BEGIN Data extracts

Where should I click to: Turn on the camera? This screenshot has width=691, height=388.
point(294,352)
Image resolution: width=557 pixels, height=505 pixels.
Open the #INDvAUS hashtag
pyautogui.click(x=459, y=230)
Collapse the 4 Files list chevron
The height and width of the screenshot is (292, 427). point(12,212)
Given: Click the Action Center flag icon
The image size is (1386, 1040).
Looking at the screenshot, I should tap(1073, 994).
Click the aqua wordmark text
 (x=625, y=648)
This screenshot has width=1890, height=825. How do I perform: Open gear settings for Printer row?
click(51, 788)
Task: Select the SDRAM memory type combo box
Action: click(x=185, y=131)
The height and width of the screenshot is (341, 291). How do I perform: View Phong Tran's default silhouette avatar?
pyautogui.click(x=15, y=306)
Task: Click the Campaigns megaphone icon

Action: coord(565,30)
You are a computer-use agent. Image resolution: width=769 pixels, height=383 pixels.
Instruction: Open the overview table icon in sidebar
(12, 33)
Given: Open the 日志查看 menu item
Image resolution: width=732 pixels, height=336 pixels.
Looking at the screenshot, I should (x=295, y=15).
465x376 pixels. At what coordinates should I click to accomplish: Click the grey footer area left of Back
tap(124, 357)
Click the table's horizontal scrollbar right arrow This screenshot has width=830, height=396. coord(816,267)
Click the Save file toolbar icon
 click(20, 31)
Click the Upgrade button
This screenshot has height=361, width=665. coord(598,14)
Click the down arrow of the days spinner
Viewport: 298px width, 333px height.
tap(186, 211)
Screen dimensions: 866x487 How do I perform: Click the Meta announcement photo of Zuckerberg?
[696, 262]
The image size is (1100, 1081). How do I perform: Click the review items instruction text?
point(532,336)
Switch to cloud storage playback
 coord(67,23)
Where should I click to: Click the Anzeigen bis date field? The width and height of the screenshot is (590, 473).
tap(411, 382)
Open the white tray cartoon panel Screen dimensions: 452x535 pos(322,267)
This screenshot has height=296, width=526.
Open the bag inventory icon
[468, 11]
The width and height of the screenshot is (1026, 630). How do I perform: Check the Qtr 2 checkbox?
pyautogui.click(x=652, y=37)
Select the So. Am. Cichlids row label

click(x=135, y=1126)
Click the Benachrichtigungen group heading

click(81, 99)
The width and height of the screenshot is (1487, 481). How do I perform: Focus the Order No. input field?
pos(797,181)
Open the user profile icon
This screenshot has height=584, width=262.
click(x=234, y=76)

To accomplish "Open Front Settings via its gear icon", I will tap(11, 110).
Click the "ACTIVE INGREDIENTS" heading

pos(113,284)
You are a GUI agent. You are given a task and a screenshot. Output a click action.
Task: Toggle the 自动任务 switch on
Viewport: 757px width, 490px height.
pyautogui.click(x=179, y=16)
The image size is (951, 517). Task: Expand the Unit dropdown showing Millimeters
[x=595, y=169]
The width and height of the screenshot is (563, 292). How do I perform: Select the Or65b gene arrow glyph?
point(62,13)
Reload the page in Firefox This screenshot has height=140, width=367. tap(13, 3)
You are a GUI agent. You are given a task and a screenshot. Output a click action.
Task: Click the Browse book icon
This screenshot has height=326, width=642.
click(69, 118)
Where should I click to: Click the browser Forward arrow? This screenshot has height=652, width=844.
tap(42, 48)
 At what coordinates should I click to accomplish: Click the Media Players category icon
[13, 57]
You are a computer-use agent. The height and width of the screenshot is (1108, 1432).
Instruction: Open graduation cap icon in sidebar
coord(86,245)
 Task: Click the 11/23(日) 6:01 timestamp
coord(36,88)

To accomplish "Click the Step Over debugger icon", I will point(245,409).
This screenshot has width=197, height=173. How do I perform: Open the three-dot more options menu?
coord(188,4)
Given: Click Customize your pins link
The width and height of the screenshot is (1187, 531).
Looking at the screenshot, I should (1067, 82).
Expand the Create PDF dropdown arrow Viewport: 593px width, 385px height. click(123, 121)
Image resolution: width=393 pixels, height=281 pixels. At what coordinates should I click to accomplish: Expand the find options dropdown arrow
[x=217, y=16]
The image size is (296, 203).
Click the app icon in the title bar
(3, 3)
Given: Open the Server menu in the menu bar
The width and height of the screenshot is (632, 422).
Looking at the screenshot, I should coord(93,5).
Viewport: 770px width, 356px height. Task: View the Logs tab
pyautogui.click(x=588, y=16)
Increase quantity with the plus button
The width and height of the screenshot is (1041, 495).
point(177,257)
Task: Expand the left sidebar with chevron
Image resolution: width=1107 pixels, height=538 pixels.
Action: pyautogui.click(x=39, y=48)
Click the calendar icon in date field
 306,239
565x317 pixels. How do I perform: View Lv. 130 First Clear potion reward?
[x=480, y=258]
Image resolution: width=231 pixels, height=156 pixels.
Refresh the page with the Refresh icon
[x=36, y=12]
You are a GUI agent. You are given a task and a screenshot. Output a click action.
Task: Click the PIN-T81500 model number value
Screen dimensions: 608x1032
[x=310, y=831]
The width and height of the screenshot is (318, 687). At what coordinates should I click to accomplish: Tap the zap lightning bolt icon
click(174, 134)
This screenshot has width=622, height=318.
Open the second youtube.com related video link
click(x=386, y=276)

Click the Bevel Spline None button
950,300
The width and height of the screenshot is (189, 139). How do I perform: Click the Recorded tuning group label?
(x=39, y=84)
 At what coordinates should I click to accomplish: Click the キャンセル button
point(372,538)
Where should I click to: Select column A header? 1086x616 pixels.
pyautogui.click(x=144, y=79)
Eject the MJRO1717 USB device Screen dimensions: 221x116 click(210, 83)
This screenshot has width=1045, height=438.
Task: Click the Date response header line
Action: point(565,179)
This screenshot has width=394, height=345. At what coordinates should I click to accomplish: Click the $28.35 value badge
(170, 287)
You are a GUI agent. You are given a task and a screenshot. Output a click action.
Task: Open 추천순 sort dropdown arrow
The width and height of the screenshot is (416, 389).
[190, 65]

END Data extracts

-- Exercise details --
Output all of the material, please, exactly as it stands.

-- Output of the task --
Where should I click to: Turn on the camera? This screenshot has width=691, height=388.
point(294,352)
Image resolution: width=557 pixels, height=505 pixels.
Open the #INDvAUS hashtag
pyautogui.click(x=459, y=230)
Collapse the 4 Files list chevron
The height and width of the screenshot is (292, 427). point(12,212)
Given: Click the Action Center flag icon
The image size is (1386, 1040).
Looking at the screenshot, I should tap(1073, 994).
Click the aqua wordmark text
 (x=625, y=648)
This screenshot has width=1890, height=825. How do I perform: Open gear settings for Printer row?
click(51, 788)
Task: Select the SDRAM memory type combo box
Action: click(x=185, y=131)
The height and width of the screenshot is (341, 291). How do I perform: View Phong Tran's default silhouette avatar?
pyautogui.click(x=15, y=306)
Task: Click the Campaigns megaphone icon

Action: coord(565,30)
You are a computer-use agent. Image resolution: width=769 pixels, height=383 pixels.
Instruction: Open the overview table icon in sidebar
(12, 33)
Given: Open the 日志查看 menu item
Image resolution: width=732 pixels, height=336 pixels.
Looking at the screenshot, I should (x=295, y=15).
465x376 pixels. At what coordinates should I click to accomplish: Click the grey footer area left of Back
tap(124, 357)
Click the table's horizontal scrollbar right arrow This screenshot has width=830, height=396. coord(816,267)
Click the Save file toolbar icon
 click(20, 31)
Click the Upgrade button
This screenshot has height=361, width=665. coord(598,14)
Click the down arrow of the days spinner
Viewport: 298px width, 333px height.
tap(186, 211)
Screen dimensions: 866x487 How do I perform: Click the Meta announcement photo of Zuckerberg?
[696, 262]
The image size is (1100, 1081). How do I perform: Click the review items instruction text?
point(532,336)
Switch to cloud storage playback
 coord(67,23)
Where should I click to: Click the Anzeigen bis date field? The width and height of the screenshot is (590, 473).
tap(411, 382)
Open the white tray cartoon panel Screen dimensions: 452x535 pos(322,267)
This screenshot has height=296, width=526.
Open the bag inventory icon
[468, 11]
The width and height of the screenshot is (1026, 630). How do I perform: Check the Qtr 2 checkbox?
pyautogui.click(x=652, y=37)
Select the So. Am. Cichlids row label

click(x=135, y=1126)
Click the Benachrichtigungen group heading

click(81, 99)
The width and height of the screenshot is (1487, 481). How do I perform: Focus the Order No. input field?
pos(797,181)
Open the user profile icon
This screenshot has height=584, width=262.
click(x=234, y=76)

To accomplish "Open Front Settings via its gear icon", I will tap(11, 110).
Click the "ACTIVE INGREDIENTS" heading

pos(113,284)
You are a GUI agent. You are given a task and a screenshot. Output a click action.
Task: Toggle the 自动任务 switch on
Viewport: 757px width, 490px height.
pyautogui.click(x=179, y=16)
The image size is (951, 517). Task: Expand the Unit dropdown showing Millimeters
[x=595, y=169]
The width and height of the screenshot is (563, 292). How do I perform: Select the Or65b gene arrow glyph?
point(62,13)
Reload the page in Firefox This screenshot has height=140, width=367. tap(13, 3)
You are a GUI agent. You are given a task and a screenshot. Output a click action.
Task: Click the Browse book icon
This screenshot has height=326, width=642.
click(69, 118)
Where should I click to: Click the browser Forward arrow? This screenshot has height=652, width=844.
tap(42, 48)
 At what coordinates should I click to accomplish: Click the Media Players category icon
[13, 57]
You are a computer-use agent. The height and width of the screenshot is (1108, 1432).
Instruction: Open graduation cap icon in sidebar
coord(86,245)
 Task: Click the 11/23(日) 6:01 timestamp
coord(36,88)

To accomplish "Click the Step Over debugger icon", I will point(245,409).
This screenshot has width=197, height=173. How do I perform: Open the three-dot more options menu?
coord(188,4)
Given: Click Customize your pins link
The width and height of the screenshot is (1187, 531).
Looking at the screenshot, I should (1067, 82).
Expand the Create PDF dropdown arrow Viewport: 593px width, 385px height. click(123, 121)
Image resolution: width=393 pixels, height=281 pixels. At what coordinates should I click to accomplish: Expand the find options dropdown arrow
[x=217, y=16]
The image size is (296, 203).
Click the app icon in the title bar
(3, 3)
Given: Open the Server menu in the menu bar
The width and height of the screenshot is (632, 422).
Looking at the screenshot, I should coord(93,5).
Viewport: 770px width, 356px height. Task: View the Logs tab
pyautogui.click(x=588, y=16)
Increase quantity with the plus button
The width and height of the screenshot is (1041, 495).
point(177,257)
Task: Expand the left sidebar with chevron
Image resolution: width=1107 pixels, height=538 pixels.
Action: pyautogui.click(x=39, y=48)
Click the calendar icon in date field
 306,239
565x317 pixels. How do I perform: View Lv. 130 First Clear potion reward?
[x=480, y=258]
Image resolution: width=231 pixels, height=156 pixels.
Refresh the page with the Refresh icon
[x=36, y=12]
You are a GUI agent. You are given a task and a screenshot. Output a click action.
Task: Click the PIN-T81500 model number value
Screen dimensions: 608x1032
[x=310, y=831]
The width and height of the screenshot is (318, 687). At what coordinates should I click to accomplish: Tap the zap lightning bolt icon
click(174, 134)
This screenshot has width=622, height=318.
Open the second youtube.com related video link
click(x=386, y=276)

Click the Bevel Spline None button
950,300
The width and height of the screenshot is (189, 139). How do I perform: Click the Recorded tuning group label?
(x=39, y=84)
 At what coordinates should I click to accomplish: Click the キャンセル button
point(372,538)
Where should I click to: Select column A header? 1086x616 pixels.
pyautogui.click(x=144, y=79)
Eject the MJRO1717 USB device Screen dimensions: 221x116 click(210, 83)
This screenshot has width=1045, height=438.
Task: Click the Date response header line
Action: point(565,179)
This screenshot has width=394, height=345. At what coordinates should I click to accomplish: Click the $28.35 value badge
(170, 287)
You are a GUI agent. You are given a task and a screenshot. Output a click action.
Task: Open 추천순 sort dropdown arrow
The width and height of the screenshot is (416, 389).
[190, 65]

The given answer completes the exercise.